◆ **TASK DESCRIPTION**: Reproduce the passage on Hamberg's trail design below word for word, leaving out the listing that follows it.

Begin PROVIDED PASSAGE

Nowadays Hamberg spends more time on the ground, but his aesthetic eye is as strong as ever.
“In the Forest Service traditionally our design approach is to interpret nature for people, so when I’m working on designing a trail I try to route the trail in such a way that I’m going to expose the natural features to the greatest possible effect.”
Hiking up Hamberg’s Herring Cove trail, he points out one such highlight.
“We’re looking at this gigantic boulder it’s the size of, a, it’s taller than a bus, not quite as long, it came down bear mountain, and then it stopped and split right in half. And you can walk through this crack between these two and it towers over your head. So the trail kinda had to go through it. Just because to walk through something like this is such a wild experience.”
In another part of the trail moss hangs loosely off a fallen log that creates a sort of archway over the trail. Walking up the log, Hamberg smiles and explains physical interaction with the environment is just as important as the scenery.
“You actually have to kinda have to duck under it to pass, the standard specification for this is to cut this thing out, there shouldn’t be anything within seven feet above the trail, but these trails are here for people to interact with the environment, so if you have to duck and go around and if you touch something that’s all the better.”

End PROVIDED PASSAGE
Begin STORED DATA

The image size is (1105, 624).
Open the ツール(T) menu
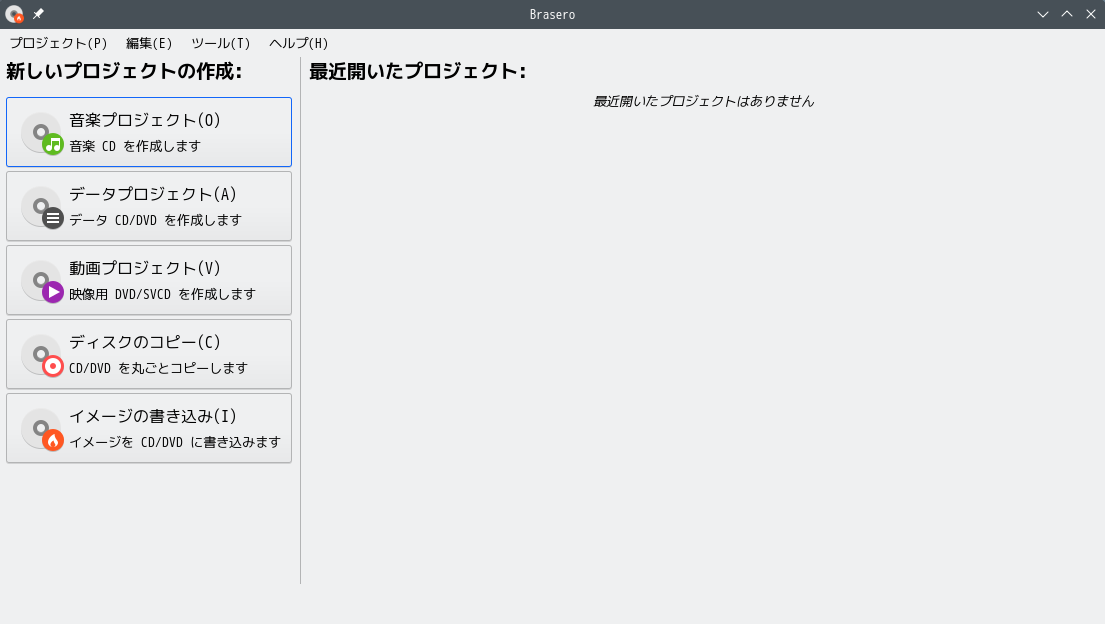[x=220, y=43]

End STORED DATA

◆ **RESULT**:
Nowadays Hamberg spends more time on the ground, but his aesthetic eye is as strong as ever.
“In the Forest Service traditionally our design approach is to interpret nature for people, so when I’m working on designing a trail I try to route the trail in such a way that I’m going to expose the natural features to the greatest possible effect.”
Hiking up Hamberg’s Herring Cove trail, he points out one such highlight.
“We’re looking at this gigantic boulder it’s the size of, a, it’s taller than a bus, not quite as long, it came down bear mountain, and then it stopped and split right in half. And you can walk through this crack between these two and it towers over your head. So the trail kinda had to go through it. Just because to walk through something like this is such a wild experience.”
In another part of the trail moss hangs loosely off a fallen log that creates a sort of archway over the trail. Walking up the log, Hamberg smiles and explains physical interaction with the environment is just as important as the scenery.
“You actually have to kinda have to duck under it to pass, the standard specification for this is to cut this thing out, there shouldn’t be anything within seven feet above the trail, but these trails are here for people to interact with the environment, so if you have to duck and go around and if you touch something that’s all the better.”